Il Giubileo celebra i 50 anni dalla conclusione del Concilio ecumenico Vaticano II, così come l’Anno della fede, nel 2012-2013, aveva celebrato il 50° anniversario della sua apertura. Da Benedetto XVI a Francesco, la Chiesa Cattolica parla con una sola voce per annunciare il Vangelo con un linguaggio nuovo, secondo ciò che i padri conciliari hanno iniziato, sotto l’impulso dello Spirito Santo, mezzo secolo fa.

Il discorso del beato Paolo VI, nel corso dell’ultima sessione del Concilio Vaticano II, il 7 dicembre 1965, che indica il Samaritano misericordioso come modello per il rinnovamento della Chiesa, è un riferimento essenziale per comprendere bene il senso di ciò che viviamo durante l’Anno Santo. «Siate misericordiosi, come è misericordioso il Padre vostro» (Luca 6, 36): ciascuno di noi deve ritornare personalmente a questo invito del Cristo, che è un comandamento, e vivere perciò, collettivamente, come popolo missionario dell’amore e della tenerezza di Dio.
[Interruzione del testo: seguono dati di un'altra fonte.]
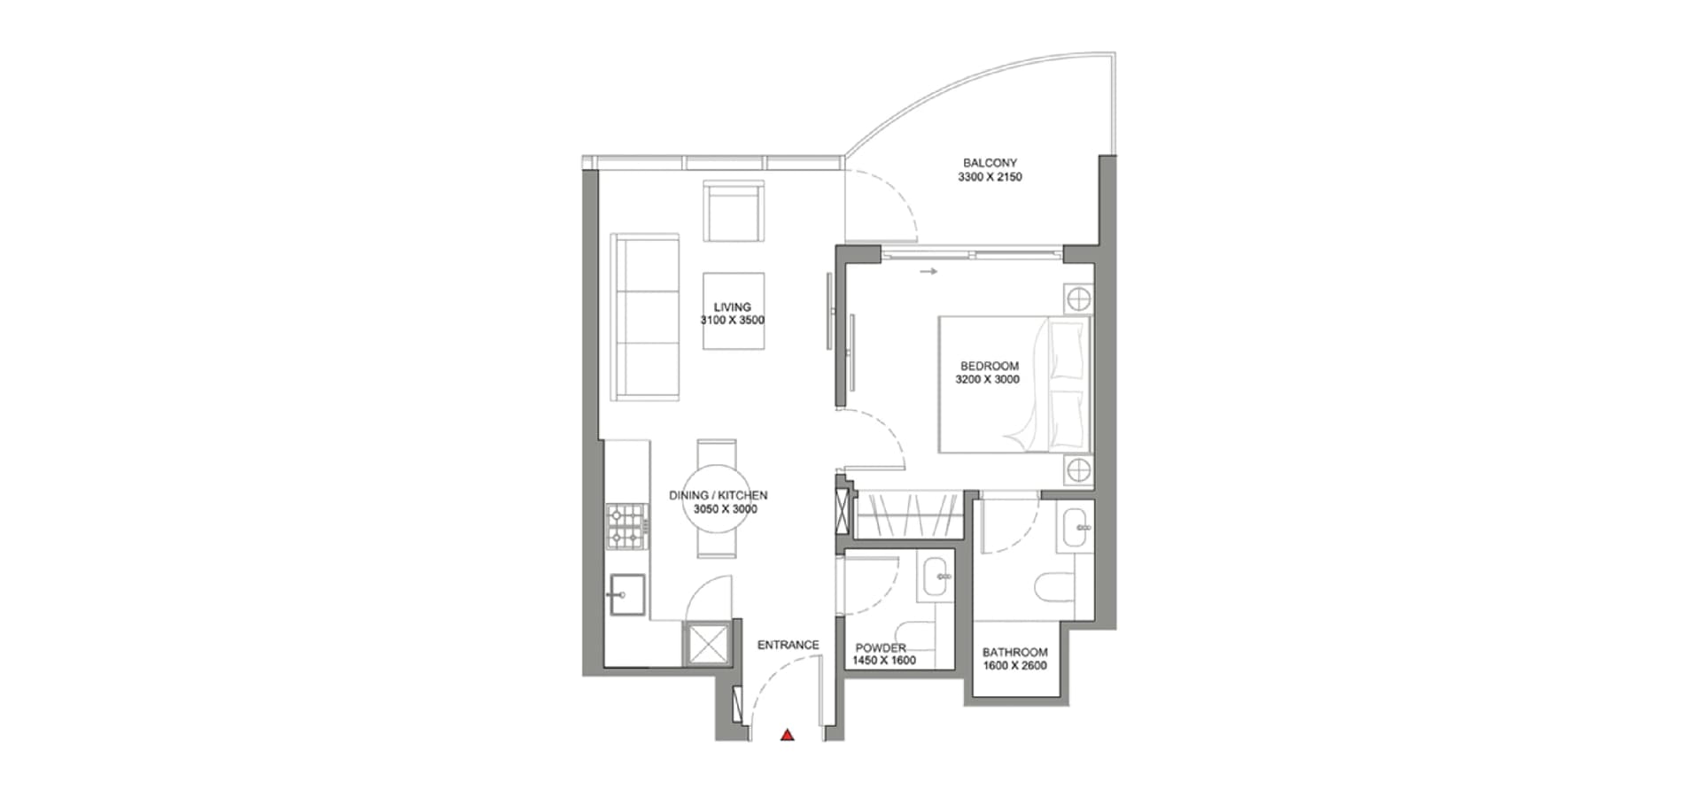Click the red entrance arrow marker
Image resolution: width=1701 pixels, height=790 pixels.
[x=787, y=734]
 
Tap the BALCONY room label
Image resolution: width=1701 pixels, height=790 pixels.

In questa dinamica il Papa auspica che questo Giubileo si svolga anche nelle Chiese locali, in modo decentralizzato, e che le iniziative siano complementari. Ogni diocesi ha infatti potuto aprire una Porta della Misericordia, in particolare nei santuari mariani.

Nel Calendario romano (vedi il sito internet www.im.va), oltre ai grandi appuntamenti previsti, come per esempio quello riservato ai volontari attivi nelle opere di misericordia il 4 settembre, o ai detenuti il 6 novembre, il Papa ha intenzione di recarsi simbolicamente molte volte nelle «periferie esistenziali», auspicando che vescovi e sacerdoti facciano altrettanto nel corso di quest’Anno Santo, per essere testimoni della conversione spirituale attraverso gesti di perdono, di sostegno, di aiuto e d’amore.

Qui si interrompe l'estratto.